--- Problem details ---
Give back exactly the stretch of data below from the line holding "Screen dimensions: 541x781" through the line holding "You are a computer-use agent.", both ends included, and leave the remaining lines out.

***** Data for processing *****

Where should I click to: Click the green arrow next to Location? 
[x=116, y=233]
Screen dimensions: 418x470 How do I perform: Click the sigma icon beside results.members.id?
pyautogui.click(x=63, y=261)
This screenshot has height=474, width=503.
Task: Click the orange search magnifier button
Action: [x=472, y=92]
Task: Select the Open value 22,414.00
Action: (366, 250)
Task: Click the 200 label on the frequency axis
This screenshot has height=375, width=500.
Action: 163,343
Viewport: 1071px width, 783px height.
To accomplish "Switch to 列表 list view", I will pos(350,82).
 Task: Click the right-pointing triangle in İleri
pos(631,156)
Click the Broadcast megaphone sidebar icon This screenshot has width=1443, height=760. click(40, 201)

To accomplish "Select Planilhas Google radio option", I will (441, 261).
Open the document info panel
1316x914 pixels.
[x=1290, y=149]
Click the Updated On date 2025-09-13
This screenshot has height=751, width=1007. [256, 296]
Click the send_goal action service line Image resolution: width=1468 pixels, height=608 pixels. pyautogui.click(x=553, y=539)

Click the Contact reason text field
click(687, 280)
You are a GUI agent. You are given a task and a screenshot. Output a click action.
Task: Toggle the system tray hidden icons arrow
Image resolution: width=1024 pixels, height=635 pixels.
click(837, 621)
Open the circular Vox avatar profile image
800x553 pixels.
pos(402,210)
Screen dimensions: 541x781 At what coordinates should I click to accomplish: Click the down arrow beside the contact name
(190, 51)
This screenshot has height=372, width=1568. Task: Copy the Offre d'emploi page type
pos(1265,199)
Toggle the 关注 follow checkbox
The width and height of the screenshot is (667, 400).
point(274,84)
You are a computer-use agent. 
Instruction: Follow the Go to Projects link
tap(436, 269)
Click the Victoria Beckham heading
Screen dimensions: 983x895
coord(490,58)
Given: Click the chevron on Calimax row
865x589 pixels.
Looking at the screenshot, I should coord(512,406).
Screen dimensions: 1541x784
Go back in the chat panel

*****

--- Answer section ---
Screen dimensions: 541x781 At what coordinates should I click to accomplish: Click the down arrow beside the contact name
(190, 51)
This screenshot has height=372, width=1568. Task: Copy the Offre d'emploi page type
pos(1265,199)
Toggle the 关注 follow checkbox
The width and height of the screenshot is (667, 400).
point(274,84)
You are a computer-use agent. 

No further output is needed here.